Believing we have all the technology we’ll ever need, we seek to draw attention to its destructive side effects. This seems foolish now that we find ourselves saddled with technologies like Japan’s ramshackle 1960s-vintage reactors at Fukushima when we have the possibility of clean nuclear fusion on the horizon. The imperative to develop new technologies and implement them on a heroic scale no longer seems like the childish preoccupation of a few nerds with slide rules. It’s the only way for the human race to escape from its current predicaments. Too bad we’ve forgotten how to do it.
“You’re the ones who’ve been slacking off!” proclaims Michael Crow, president of Arizona State University (and one of the other speakers at Future Tense). He refers, of course, to SF writers. The scientists and engineers, he seems to be saying, are ready and looking for things to do. Time for the SF writers to start pulling their weight and supplying big visions that make sense. Hence the Hieroglyph project, an effort to produce an anthology of new SF that will be in some ways a conscious throwback to the practical techno-optimism of the Golden Age.
China is frequently cited as a country now executing on Big Stuff, and there’s no doubt they are constructing dams, high-speed rail systems, and rockets at an extraordinary clip. But those are not fundamentally innovative. Their space program, like all other countries’ (including our own), is just parroting work that was done 50 years ago by the Soviets and the Americans. A truly innovative program would involve taking risks (and accepting failures) to pioneer some of the alternative space launch technologies that have been advanced by researchers all over the world during the decades dominated by rockets.
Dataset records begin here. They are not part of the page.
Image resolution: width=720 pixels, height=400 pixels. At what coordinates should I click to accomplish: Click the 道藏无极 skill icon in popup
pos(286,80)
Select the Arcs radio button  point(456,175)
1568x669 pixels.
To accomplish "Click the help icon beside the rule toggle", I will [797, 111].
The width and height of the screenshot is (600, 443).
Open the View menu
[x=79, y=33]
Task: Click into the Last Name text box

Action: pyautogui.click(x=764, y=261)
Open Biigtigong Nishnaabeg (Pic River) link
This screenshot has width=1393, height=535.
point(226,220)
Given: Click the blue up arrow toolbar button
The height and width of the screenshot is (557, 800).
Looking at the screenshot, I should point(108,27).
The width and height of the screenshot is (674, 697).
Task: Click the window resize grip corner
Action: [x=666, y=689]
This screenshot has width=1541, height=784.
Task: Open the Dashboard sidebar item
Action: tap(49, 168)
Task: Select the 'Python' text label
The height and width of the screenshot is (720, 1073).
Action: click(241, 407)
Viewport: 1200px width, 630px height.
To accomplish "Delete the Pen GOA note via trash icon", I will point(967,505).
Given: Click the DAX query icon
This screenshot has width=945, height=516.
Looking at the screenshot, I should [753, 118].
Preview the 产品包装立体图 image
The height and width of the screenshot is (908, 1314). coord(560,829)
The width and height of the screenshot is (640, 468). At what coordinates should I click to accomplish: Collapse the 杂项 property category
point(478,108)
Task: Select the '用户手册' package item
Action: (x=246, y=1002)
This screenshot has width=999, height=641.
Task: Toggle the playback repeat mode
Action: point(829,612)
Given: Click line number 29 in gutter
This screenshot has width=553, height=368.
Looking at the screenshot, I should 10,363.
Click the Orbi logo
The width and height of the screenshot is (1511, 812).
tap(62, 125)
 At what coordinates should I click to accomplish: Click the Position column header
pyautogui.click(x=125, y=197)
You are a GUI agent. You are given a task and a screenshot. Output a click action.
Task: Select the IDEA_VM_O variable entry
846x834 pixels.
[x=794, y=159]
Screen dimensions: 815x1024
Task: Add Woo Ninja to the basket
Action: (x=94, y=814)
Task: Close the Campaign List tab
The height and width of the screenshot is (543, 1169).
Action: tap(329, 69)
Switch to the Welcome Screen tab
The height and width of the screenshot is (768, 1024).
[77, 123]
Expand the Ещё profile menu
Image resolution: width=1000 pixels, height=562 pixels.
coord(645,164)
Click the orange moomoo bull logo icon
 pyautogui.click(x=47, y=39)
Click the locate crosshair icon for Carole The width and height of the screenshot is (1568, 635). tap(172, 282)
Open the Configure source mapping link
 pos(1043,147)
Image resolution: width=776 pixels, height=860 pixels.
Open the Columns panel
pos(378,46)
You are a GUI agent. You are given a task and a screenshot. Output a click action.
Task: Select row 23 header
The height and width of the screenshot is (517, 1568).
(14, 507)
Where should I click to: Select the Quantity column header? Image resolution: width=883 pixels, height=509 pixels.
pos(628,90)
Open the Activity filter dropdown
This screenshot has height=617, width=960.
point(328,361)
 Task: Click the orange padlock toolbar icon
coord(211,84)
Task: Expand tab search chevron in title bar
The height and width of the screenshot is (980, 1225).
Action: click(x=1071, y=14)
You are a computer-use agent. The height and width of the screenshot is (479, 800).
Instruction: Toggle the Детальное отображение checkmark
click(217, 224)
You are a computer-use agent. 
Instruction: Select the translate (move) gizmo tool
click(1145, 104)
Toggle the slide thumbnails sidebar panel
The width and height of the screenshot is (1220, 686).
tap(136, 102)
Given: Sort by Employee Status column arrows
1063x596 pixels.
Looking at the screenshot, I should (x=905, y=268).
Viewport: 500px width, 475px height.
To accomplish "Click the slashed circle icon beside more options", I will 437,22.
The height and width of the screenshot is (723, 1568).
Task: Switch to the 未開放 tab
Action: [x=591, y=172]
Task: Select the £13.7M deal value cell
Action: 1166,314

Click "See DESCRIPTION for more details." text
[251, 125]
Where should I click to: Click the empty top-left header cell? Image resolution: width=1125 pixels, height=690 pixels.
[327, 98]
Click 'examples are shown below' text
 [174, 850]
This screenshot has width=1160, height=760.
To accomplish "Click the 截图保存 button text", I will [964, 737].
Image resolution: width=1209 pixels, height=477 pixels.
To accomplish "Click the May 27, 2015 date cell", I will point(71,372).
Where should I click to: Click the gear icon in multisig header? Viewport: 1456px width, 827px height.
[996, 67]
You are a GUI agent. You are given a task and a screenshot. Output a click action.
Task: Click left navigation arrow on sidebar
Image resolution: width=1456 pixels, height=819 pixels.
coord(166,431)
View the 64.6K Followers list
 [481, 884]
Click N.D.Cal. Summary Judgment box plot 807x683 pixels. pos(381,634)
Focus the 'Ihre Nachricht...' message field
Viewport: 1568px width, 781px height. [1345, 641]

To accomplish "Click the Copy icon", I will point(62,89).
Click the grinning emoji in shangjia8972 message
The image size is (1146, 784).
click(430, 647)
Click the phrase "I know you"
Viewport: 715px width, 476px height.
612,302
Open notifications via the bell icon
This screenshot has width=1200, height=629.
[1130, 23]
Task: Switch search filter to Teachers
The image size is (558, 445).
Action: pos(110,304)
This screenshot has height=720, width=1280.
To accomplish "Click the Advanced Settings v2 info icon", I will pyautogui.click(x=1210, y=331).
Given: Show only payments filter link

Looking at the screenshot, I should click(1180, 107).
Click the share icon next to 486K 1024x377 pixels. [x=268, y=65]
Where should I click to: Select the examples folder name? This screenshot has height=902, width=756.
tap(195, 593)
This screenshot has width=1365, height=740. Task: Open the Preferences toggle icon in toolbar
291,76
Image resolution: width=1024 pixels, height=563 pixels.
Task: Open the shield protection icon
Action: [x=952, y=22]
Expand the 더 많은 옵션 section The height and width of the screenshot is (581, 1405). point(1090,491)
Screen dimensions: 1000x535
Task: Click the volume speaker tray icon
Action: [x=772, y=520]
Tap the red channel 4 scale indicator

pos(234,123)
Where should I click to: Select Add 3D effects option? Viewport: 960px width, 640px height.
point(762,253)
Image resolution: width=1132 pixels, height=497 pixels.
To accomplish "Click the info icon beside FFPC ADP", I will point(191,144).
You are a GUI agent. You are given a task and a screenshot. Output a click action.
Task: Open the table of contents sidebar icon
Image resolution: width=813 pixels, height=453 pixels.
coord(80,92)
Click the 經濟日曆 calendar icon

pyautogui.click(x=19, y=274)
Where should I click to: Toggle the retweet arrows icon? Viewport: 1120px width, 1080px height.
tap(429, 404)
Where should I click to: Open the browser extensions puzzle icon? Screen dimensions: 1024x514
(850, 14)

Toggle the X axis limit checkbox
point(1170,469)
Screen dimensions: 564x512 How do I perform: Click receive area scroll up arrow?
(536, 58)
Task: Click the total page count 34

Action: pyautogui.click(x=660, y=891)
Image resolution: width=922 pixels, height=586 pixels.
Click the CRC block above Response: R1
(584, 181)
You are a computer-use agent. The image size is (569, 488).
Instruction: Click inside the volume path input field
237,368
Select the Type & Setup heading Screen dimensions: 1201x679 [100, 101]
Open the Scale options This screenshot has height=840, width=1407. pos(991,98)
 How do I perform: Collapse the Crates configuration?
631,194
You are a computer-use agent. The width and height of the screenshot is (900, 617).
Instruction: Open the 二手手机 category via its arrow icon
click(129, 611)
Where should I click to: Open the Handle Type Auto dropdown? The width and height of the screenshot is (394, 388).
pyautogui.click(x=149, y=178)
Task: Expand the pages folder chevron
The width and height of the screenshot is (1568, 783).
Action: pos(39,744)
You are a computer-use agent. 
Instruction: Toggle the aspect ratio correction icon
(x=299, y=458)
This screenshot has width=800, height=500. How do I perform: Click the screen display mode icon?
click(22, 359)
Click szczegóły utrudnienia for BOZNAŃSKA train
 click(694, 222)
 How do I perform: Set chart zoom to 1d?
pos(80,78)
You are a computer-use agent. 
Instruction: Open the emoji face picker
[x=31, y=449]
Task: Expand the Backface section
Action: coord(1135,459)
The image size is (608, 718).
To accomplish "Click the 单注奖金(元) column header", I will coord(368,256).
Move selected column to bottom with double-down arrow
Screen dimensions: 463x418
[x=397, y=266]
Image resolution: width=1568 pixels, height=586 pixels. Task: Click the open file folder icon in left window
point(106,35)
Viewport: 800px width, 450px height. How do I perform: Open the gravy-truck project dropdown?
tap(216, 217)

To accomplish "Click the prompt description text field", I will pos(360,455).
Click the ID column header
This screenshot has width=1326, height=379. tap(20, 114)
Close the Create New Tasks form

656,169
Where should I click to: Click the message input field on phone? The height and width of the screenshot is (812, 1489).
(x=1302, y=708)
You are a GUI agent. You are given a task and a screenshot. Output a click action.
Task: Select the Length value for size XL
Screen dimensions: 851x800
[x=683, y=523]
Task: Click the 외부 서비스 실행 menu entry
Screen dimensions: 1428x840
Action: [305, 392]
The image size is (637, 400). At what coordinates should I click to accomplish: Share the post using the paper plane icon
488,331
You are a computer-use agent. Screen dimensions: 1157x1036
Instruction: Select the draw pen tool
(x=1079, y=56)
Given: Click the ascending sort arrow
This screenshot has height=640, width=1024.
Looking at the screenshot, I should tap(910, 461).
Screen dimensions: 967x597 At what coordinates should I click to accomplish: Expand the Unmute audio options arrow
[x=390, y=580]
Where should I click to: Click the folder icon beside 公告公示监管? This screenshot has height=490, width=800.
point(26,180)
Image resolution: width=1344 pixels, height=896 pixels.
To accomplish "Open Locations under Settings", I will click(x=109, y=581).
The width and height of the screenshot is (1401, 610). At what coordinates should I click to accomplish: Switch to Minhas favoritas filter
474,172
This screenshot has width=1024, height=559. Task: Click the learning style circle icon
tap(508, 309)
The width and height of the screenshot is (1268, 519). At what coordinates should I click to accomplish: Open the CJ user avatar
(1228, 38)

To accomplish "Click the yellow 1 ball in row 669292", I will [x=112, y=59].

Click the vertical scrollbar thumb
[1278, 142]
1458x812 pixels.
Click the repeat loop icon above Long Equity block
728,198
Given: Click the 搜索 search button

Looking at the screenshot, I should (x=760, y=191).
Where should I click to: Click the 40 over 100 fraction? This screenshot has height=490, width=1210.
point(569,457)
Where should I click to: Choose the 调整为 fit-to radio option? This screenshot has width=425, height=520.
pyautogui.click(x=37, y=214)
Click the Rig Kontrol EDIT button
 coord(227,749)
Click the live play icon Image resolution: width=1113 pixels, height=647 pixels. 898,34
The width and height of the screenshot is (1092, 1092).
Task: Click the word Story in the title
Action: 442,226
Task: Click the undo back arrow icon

Imagine a factory mass-producing small vehicles, about as big and complicated as refrigerators, which roll off the end of an assembly line, are loaded with space-bound cargo, and topped off with non-polluting liquid hydrogen fuel, then exposed to intense concentrated heat from an array of ground-based lasers or microwave antennas. Heated to temperatures beyond what can be achieved through a chemical reaction, the hydrogen erupts from a nozzle on the base of the device and sends it rocketing into the air. Tracked through its flight by the lasers or microwaves, the vehicle soars into orbit, carrying a larger payload for its size than a chemical rocket could ever manage, but the complexity, expense, and jobs remain grounded. For decades, this has been the vision of such researchers as physicists Jordin Kare and Kevin Parkin. A similar idea, using a pulsed ground-based laser to blast propellant from the backside of a space vehicle, was being talked about by Arthur Kantrowitz, Freeman Dyson, and other eminent physicists in the early 1960s.
If that sounds too complicated, then consider the 2003 proposal of Geoff Landis and Vincent Denis to construct a 20-kilometer-high tower using simple steel trusses. Conventional rockets launched from its top would be able to carry twice as much payload as comparable ones launched from ground level. There is even abundant research, dating all the way back to Konstantin Tsiolkovsky, the father of astronautics beginning in the late 19th century, to show that a simple tether — a long rope, tumbling end-over-end while orbiting the earth — could be used to scoop payloads out of the upper atmosphere and haul them up into orbit without the need for engines of any kind. Energy would be pumped into the system using an electrodynamic process with no moving parts.
All are promising ideas — just the sort that used to get an earlier generation of scientists and engineers fired up about actually building something.